Page:Les oeuvres poétiques de Clovis Hesteau de Nuysement 1578.pdf/101

Le texte de cette page a été corrigé et est conforme au fac-similé.

XXVI.


Les Dieux ne devoient pas d'une si pure essence,
Former tes chastes mœurs : & mon astre cruel,
Ne devoit point aussi rendre perpetuel,
L'implacable destin qui suivit ma naissance.

Que sert aux deitez (qui ont toute puissance,)
D'allumer dans mon cueur un desir eternel,
De suivre en me flattant le mal-heur perennel,
Qui a tousjours guidé les pas de mon enfance.

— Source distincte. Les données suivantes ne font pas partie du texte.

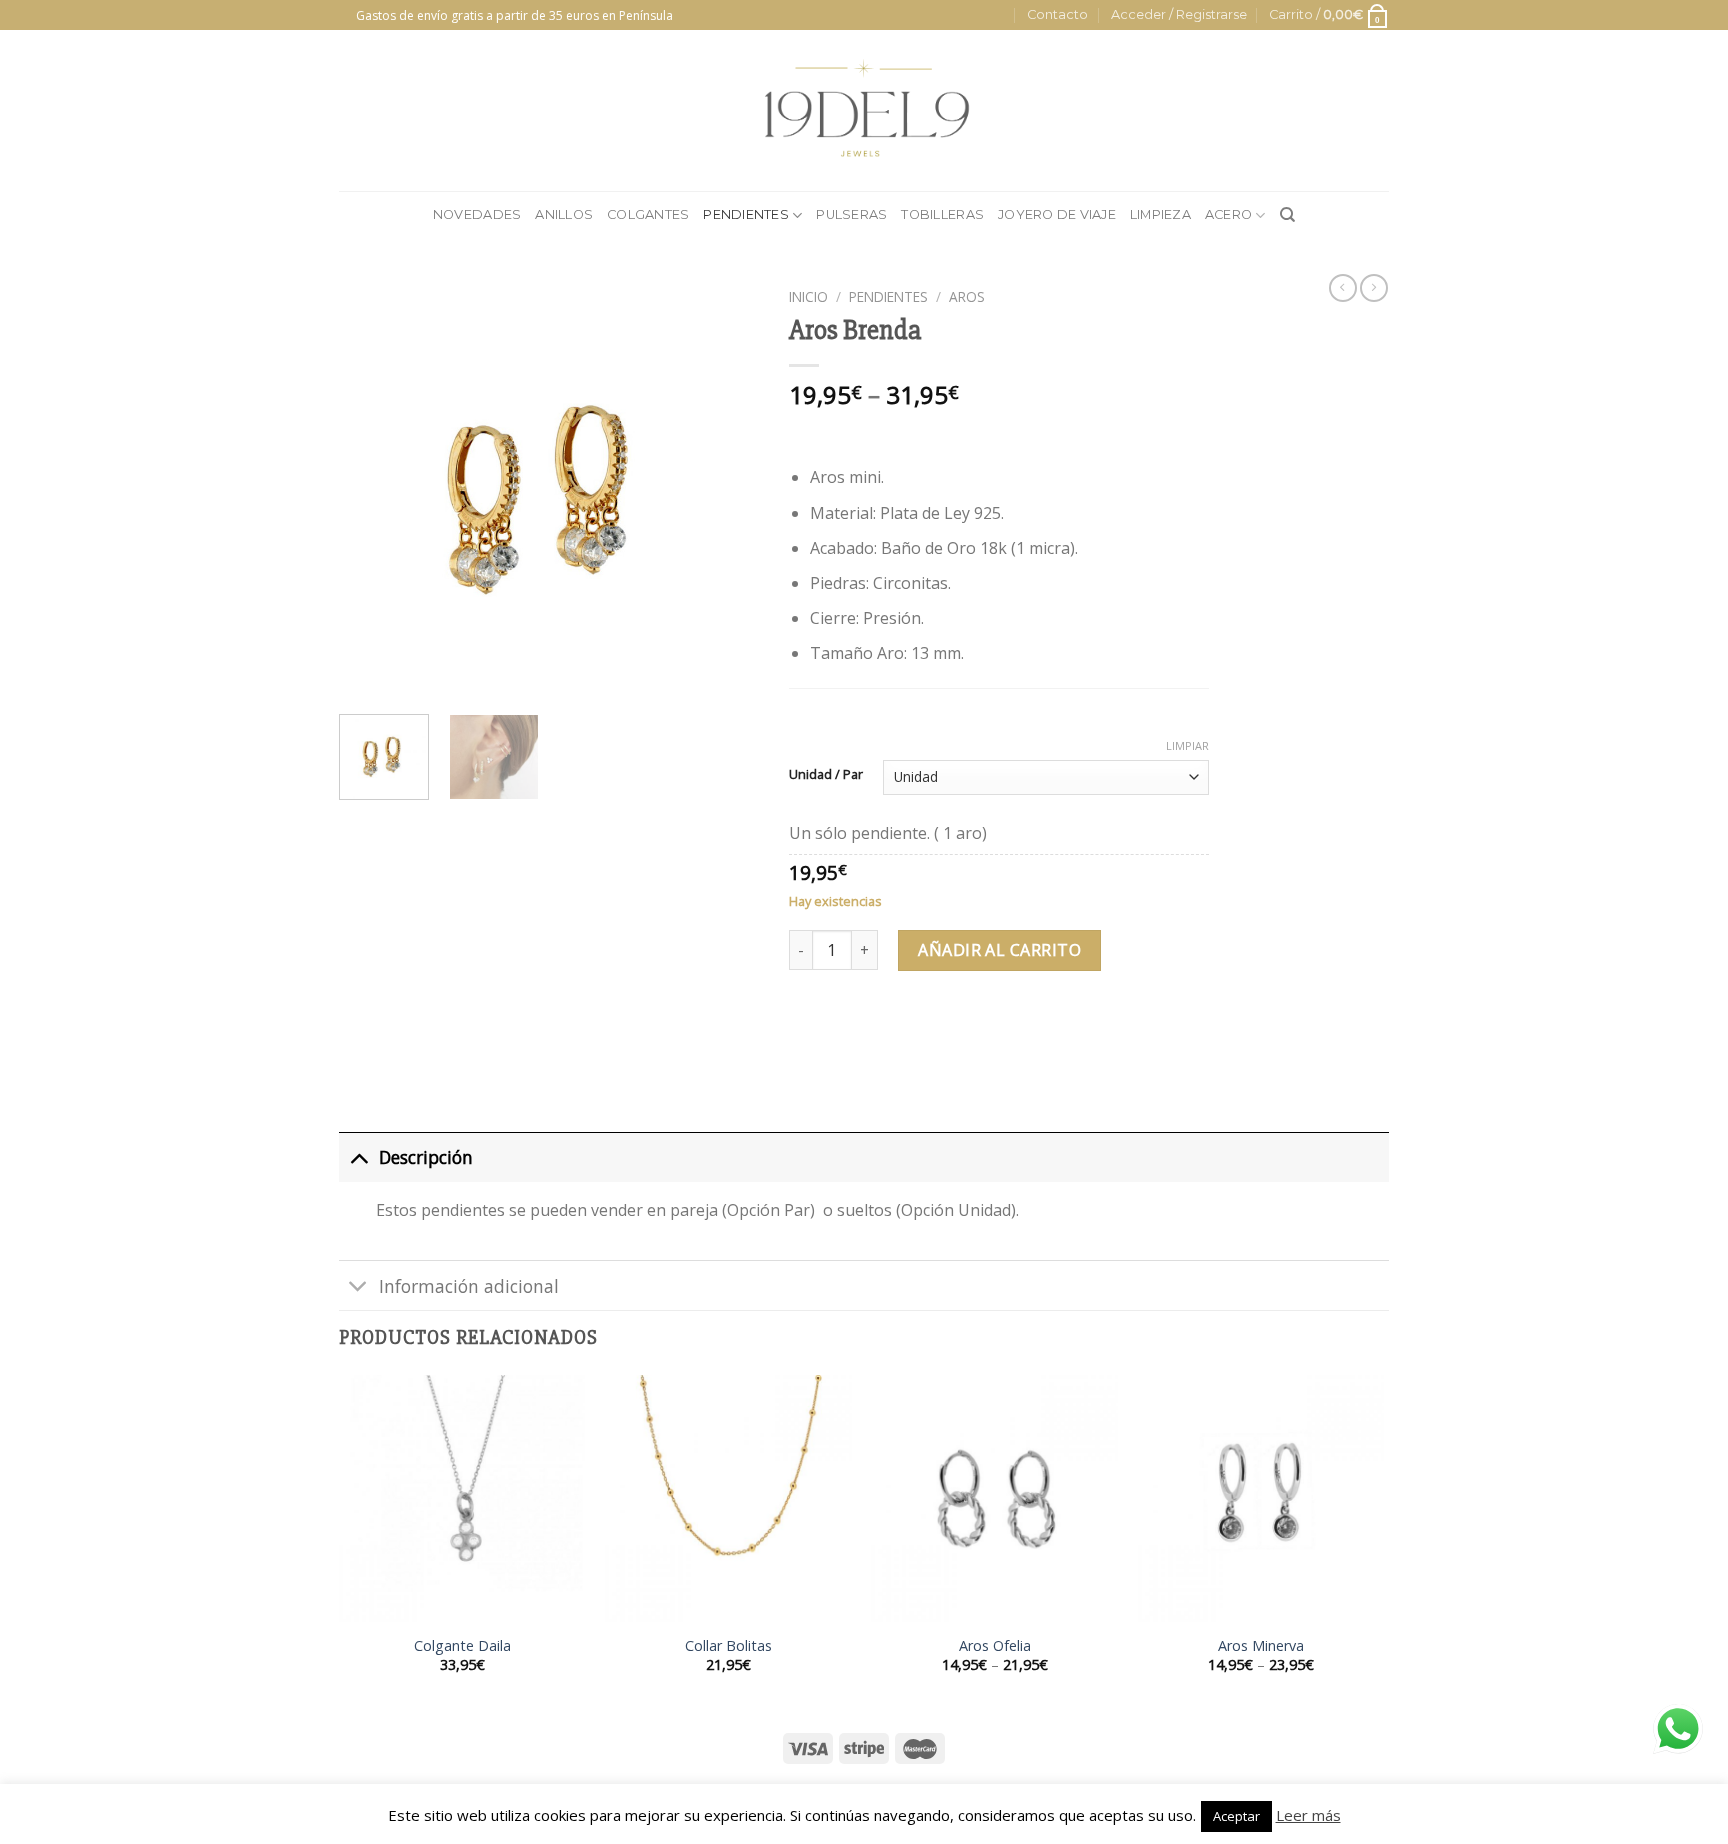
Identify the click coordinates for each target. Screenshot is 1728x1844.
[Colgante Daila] (462, 1498)
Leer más (1308, 1815)
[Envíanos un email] (349, 24)
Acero (1228, 214)
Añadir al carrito (999, 950)
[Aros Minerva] (1261, 1498)
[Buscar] (1287, 215)
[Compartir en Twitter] (843, 1031)
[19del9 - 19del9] (864, 110)
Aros (967, 296)
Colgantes (648, 214)
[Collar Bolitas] (728, 1498)
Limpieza (1160, 214)
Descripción (426, 1157)
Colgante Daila (462, 1646)
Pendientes (746, 214)
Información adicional (469, 1286)
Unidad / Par (826, 775)
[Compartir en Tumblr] (951, 1031)
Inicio (808, 296)
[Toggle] (358, 1156)
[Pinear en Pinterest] (915, 1031)
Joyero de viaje (1057, 214)
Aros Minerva (1261, 1646)
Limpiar (1187, 746)
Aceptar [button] (1236, 1816)
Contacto (1057, 14)
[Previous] (373, 489)
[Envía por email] (879, 1031)
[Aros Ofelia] (994, 1498)
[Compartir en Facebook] (807, 1031)
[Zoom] (365, 675)
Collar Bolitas (728, 1646)
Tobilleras (942, 214)
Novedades (477, 214)
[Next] (725, 489)
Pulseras (851, 214)
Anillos (564, 214)
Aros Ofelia (995, 1646)
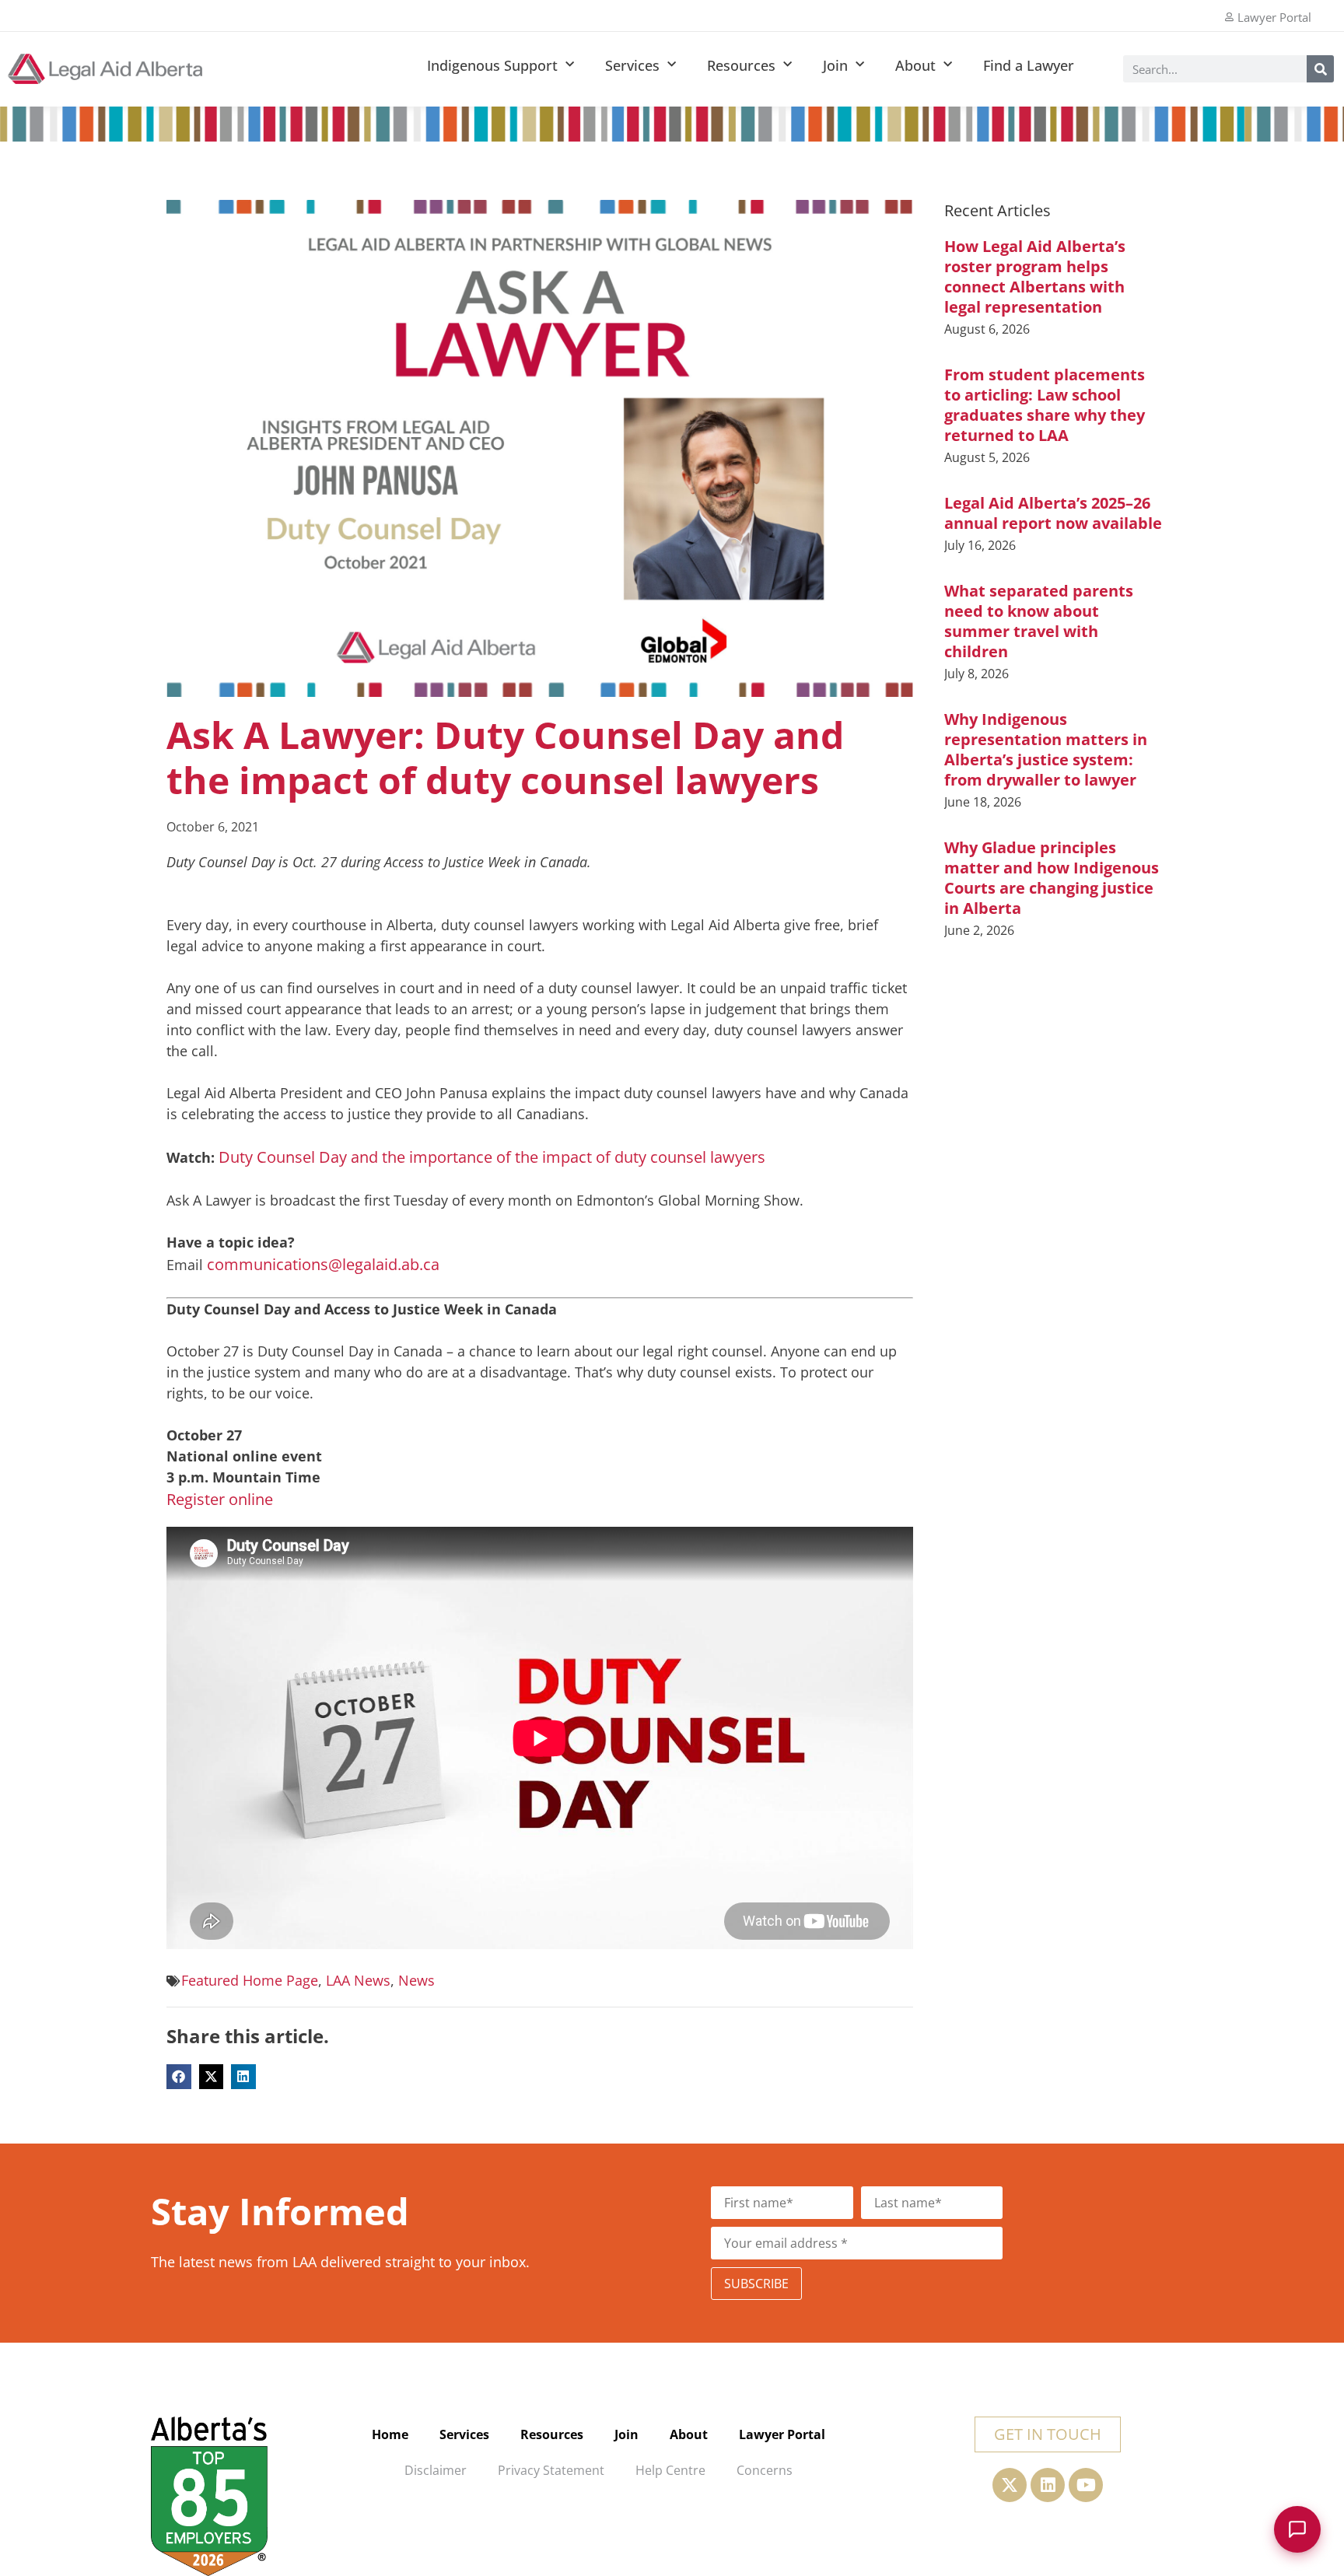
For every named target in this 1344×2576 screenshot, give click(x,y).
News (416, 1980)
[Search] (1320, 68)
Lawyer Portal (782, 2434)
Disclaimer (435, 2470)
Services (632, 65)
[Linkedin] (1048, 2485)
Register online (219, 1499)
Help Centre (670, 2470)
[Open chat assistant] (1297, 2529)
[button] (178, 2076)
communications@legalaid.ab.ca (323, 1264)
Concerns (765, 2470)
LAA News (358, 1980)
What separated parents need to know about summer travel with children (1038, 621)
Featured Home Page (249, 1980)
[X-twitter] (1009, 2485)
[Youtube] (1086, 2485)
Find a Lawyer (1028, 65)
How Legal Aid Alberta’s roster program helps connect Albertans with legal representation (1034, 276)
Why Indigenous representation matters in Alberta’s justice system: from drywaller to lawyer (1045, 749)
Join (835, 65)
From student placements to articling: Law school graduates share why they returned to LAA (1044, 405)
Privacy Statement (551, 2470)
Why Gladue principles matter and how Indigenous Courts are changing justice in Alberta (1051, 878)
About (915, 65)
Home (390, 2434)
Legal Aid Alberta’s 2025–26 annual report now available (1053, 513)
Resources (741, 65)
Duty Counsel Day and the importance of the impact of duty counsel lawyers (492, 1156)
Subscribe (756, 2283)
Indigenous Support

Helas n'avois-je assez de ce grand Jupiter,
En la crainte, & l'amour? sans encore t'irriter,
Plus cruelle envers moy qu'une quarte Eumenide?

Blasme donque mon astre & tes perfections,
Qui pour estre le but de mes affections,
Te font injustement estre mon homicide.


XXVII.


Ce ne fut des le jour que j'eu veu tes beaux yeux
Qu'une si saincte ardeur se glissa dans mes veines :
Car de mille beautez les algarades vaines,
N'avoien sceu encanter mes esprits otieux.

Mais helas aussi tost (ô merveille des Cieux),
Que j'ouy tes discours, j'ouy chanter mes peines :
Et comme ta parole eut des aelles soudaines,
Aussi soudainement je devins soucieux.

J'honore tes beautez, je prise tes richesses :
Mais ce qui te peut rendre au nombre des deesses,
A saisi le sommet de mes affections.

Si je peins mieux ton corps que tes graces infuses,
N'accuses mon vouloir, ny l'amour, ny les Muses :
Moindres sont les beautez que les perfections.